Some of the monuments depicted in Artamonoff’s photographs have been damaged, at times destroyed, badly restored, or hidden from uninterrupted view by the urban and demographic sprawl of the huge metropolis of Istanbul. They display Byzantine remains not only as architectural landmarks of residential and commercial neighborhoods, but also as integral elements in the daily life of the city’s residents. He captured through his lens snapshots of monuments, archaeological sites, and cityscapes, as much as of tourists, scholars, and ordinary people in a period of fast transition in all walks of life.
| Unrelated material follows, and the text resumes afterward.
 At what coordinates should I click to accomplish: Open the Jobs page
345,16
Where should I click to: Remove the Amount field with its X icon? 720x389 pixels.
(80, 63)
Thus, the use and reuse of historic buildings and remains, the transformation of buildings and the urban fabric all appear as recurrent themes in his photography.
The majority of Artamonoff’s 1033 photographs is preserved in the Image Collections and Fieldwork Archives of the Dumbarton Oaks Research Library and Collection in Washington, D.C., and in the Myron Bement Smith Collection in The Freer Gallery of Art and Arthur M. Sackler (Freer|Sackler) Archives of the Smithsonian Institution. The exhibition presents a selection of these photographs and Artamonoff’s personal documents from the archive of Robert College in Istanbul.
The digital exhibition of Artamonoff photographs can be accessed at http://images.doaks.org/artamonoff/
Who is Nicholas V. Artamonoff?
Electrical engineer, administrator, photographer. Russian, Serbian, American, Istanbulite. Nicholas Victor Artamonoff arrived in Istanbul in 1922 at the age of fourteen to study at Robert College. Nicka, as his friends called him, learnt the art of photography in school. He then became a diligent administrator, secretly referred to as Mr. No at his beloved alma mater, where he lived and worked until 1947. Mesmerized by the cultural heritage of the city, he turned his lens to the Byzantine, Ottoman, and human landscapes around him. Artamonoff’s photography of 1935-1946 presents an exquisite survey of Byzantine monuments, many of which no longer exist today or have undergone drastic transformations. Used merely as illustrations in several books and articles from the 1930s to 1980s, his photographs did not find a place in the history of photography.
“Artamonoff: Picturing Byzantine Istanbul, 1930-1947” exhibition and catalog are prepared within the scope of the Third International Sevgi Gönül Byzantine Studies Symposium, to be held between June 24-27, 2013. It is the product of a collaboration among Koç University’s Research Center for Anatolian Civilizations (RCAC), Dumbarton Oaks, Freer|Sackler, and Robert College.